Matches Activity Works but Regex Based Extractor with Same Expression Not Working

I am utilizing document understanding. The Digitization and Classification are working as expected. I am attempting to use a RegEx based extractor to get the 4 fields I need. When I run the process, the extractor ends up empty for all of the fields, even though if I copy the Document Text being fed into the Data Extraction Scope and paste it into the “Test Text” section of the RegEx Builder, it works as expected. I even added a Matches activity with the exact expression right before the Extraction Scope and passed in the Document Text variable and it works just fine there, so it seems to be an issue with the Document Understanding Data Extraction Scope. Any ideas what could be causing this? Does the Regex Extractor act on the Document Text variable? If so, I can’t make sense of how it isn’t working.


Hi @LaHood_AM ,

Could you enclose .*? in brackets and Check ? Like below :

(.*?)

Could it be the case that the extracted value is within a line break?
as . is not including \n we can rewrite to

(?<=Patient:\s)[\s\S]*?(?=\sAddress)

Thanks for the quick reply! This helped for all except for one that I have that goes across multiple lines.
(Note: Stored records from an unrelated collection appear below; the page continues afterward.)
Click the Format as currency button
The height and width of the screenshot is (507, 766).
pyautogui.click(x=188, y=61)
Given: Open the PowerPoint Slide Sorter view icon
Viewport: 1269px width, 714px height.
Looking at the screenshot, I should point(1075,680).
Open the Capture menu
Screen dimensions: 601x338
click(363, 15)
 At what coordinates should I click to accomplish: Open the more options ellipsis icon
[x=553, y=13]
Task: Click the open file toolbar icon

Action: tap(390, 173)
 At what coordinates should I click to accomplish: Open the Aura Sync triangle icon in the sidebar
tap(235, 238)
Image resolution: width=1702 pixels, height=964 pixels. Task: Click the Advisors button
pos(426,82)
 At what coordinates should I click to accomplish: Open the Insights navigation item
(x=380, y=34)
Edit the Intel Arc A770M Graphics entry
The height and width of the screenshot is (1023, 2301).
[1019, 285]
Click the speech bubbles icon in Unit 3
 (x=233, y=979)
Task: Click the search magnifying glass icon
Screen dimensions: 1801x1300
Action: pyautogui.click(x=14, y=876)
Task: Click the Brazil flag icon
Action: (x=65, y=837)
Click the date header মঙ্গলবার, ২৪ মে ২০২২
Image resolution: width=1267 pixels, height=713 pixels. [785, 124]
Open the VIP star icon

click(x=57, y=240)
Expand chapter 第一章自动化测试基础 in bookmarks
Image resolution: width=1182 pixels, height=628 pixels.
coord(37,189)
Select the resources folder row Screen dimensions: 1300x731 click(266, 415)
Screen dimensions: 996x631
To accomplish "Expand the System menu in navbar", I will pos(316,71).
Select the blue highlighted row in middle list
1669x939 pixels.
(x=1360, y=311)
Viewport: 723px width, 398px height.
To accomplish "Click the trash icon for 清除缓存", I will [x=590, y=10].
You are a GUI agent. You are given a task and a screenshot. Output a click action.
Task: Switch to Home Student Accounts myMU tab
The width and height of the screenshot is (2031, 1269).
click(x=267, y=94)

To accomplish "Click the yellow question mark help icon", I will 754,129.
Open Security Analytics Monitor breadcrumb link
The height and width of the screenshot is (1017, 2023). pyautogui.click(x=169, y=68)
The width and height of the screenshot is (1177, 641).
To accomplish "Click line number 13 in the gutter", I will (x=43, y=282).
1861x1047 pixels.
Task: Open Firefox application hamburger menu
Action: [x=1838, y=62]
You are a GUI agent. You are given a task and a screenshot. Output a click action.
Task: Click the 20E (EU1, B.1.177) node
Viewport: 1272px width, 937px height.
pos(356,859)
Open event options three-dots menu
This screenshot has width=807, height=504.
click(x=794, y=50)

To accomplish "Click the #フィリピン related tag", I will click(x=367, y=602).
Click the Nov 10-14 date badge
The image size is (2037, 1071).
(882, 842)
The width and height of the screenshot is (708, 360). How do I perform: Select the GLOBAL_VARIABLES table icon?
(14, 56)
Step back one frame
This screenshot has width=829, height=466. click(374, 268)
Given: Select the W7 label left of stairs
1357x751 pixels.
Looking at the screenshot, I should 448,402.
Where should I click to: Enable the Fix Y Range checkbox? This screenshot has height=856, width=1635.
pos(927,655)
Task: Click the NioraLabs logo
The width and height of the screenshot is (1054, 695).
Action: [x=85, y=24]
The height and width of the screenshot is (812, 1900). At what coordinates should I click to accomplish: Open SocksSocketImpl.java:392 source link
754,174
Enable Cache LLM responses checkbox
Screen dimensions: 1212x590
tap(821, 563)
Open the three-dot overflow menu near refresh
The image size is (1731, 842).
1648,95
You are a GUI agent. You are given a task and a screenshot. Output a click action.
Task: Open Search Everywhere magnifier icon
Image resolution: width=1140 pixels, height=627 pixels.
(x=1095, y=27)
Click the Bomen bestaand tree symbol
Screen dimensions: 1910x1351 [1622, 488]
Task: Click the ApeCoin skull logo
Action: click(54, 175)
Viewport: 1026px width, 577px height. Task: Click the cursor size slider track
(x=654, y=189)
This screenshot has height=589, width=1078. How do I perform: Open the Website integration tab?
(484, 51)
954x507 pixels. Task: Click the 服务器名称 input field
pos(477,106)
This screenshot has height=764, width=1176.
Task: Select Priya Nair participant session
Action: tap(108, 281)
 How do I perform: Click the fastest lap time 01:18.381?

The text from the document looks something like:

Refill Request
1234 Address St.
City, ST 54455
Tel: 555-555-5555

What I currently have is (?<=Request\s\n*)(.*?)(?=\sTel:)

I am trying to extract the middle two lines. I also have the “Multiline” Regex Option selected. Any suggestion on this one?

as mentioned:

also keep in mind the windows linebreaks composed by \r\n which we express defensive by \r?\n

This topic was automatically closed 3 days after the last reply. New replies are no longer allowed.